One poem of Barnes’s that I keep returning to starts with a minor domestic scene: The speaker finds a centipede near her writing desk. In lines that span the width of the page, broken up by white spaces, the poem proceeds to cover a vast territory—apartheid, colonialism, a fascination with the bodies of saints, bodies in extremis—before arriving at a quiet indictment of the poet herself for killing the creature she can’t be bothered to understand. The opening poem of the book, it’s a wandering lament for a basic human failing. Squashing the insect is not equivalent to the acts of cruelty, ignorance, and injustice—great and small—that bear on this particular poet’s place in the world, but the impulse prompts a recognition of their common seed.
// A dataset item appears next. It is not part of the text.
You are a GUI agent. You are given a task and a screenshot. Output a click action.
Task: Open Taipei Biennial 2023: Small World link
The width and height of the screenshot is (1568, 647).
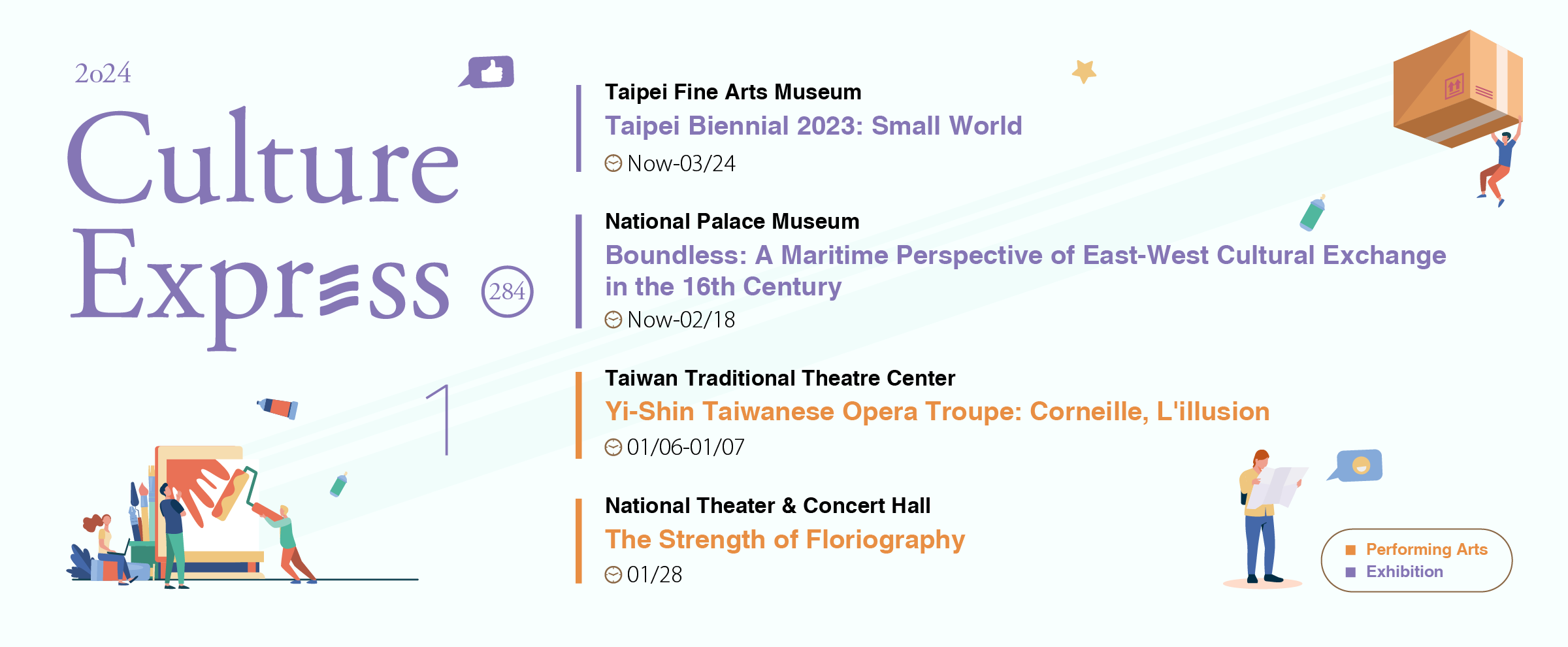[x=813, y=125]

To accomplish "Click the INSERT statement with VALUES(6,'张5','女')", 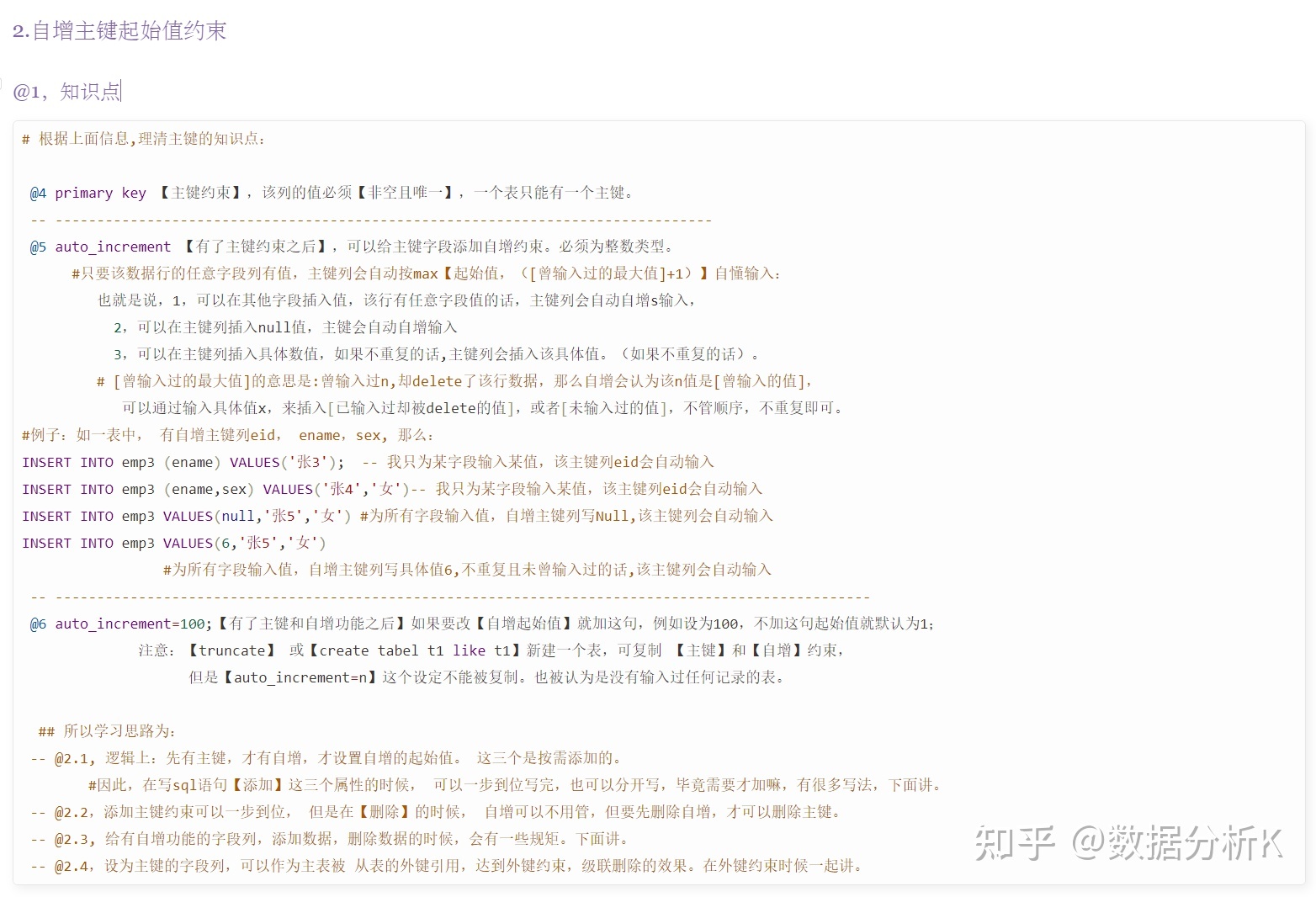I will coord(174,543).
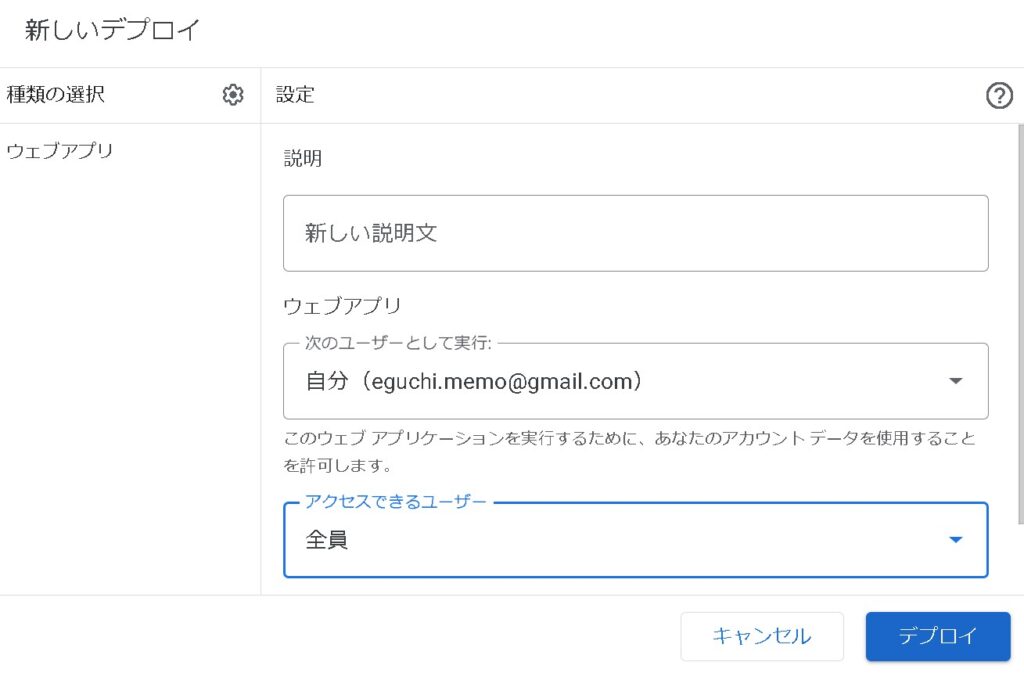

Many of the poems in i be, but i ain’t beg to be experienced viva voce, and it’s easy to imagine them bellowed in front of the footlights, or slung coolly back and forth in front of the camera. Though to praise “performance poets” for their voice and “literary poets” for their prosody is something of a cliché—reinforcing a distinction that fits this generation poorly—Barnes has pushed a talent for enacted speech further than most of her poetry peers. In December, her play, BLKS, about four 20-something black women living in Brooklyn and looking for love, opened to glowing reviews at the Steppenwolf Theatre, in Chicago, and will move off-Broadway next spring. Poetry readers can only hope that Barnes’s growing stature on the stage doesn’t pull her too far away from the lyric she’s capable of breathing such life into.

While performance seems to suit the strengths of Barnes’s work, Layli Long Soldier’s poetry is harder to separate from the page—which doesn’t mean that it rests there comfortably. Quite the contrary. Midway through WHEREAS (2017), her debut collection and a National Book Award finalist, the speaker states, “I will compose each sentence with care, by minding what the rules of writing dictate.” The declaration is noteworthy because, up to this point in the book, as an epigraph announces, Long Soldier shows little inclination to mind the rules:

Now
make room in the mouth
for grassesgrassesgrasses

The language of WHEREAS enacts the struggle of its project: the sheer weight of representing an “I” that is both a self and a part of a highly diverse collective—American Indians—whose identity has largely been imposed from without. For Long Soldier, an enrolled member of the Oglala Sioux tribe and a visual artist who has taught at Diné College, in the Navajo Nation, syntax itself strains and cracks under the burden.

The vow to compose sentences with care comes from “38,” a five-page poem that acts as a fulcrum between the shorter poems in the book’s first section and the longer “Whereas Statements” of the book’s second and final section. “38” is an account of the largest “legal” execution in U.S. history: 38 Sioux prisoners hanged, with President Abraham Lincoln’s approval, following the 1862 Sioux Uprising. The poem builds force with stark, declarative sentences, each standing as a stanza or paragraph on its own.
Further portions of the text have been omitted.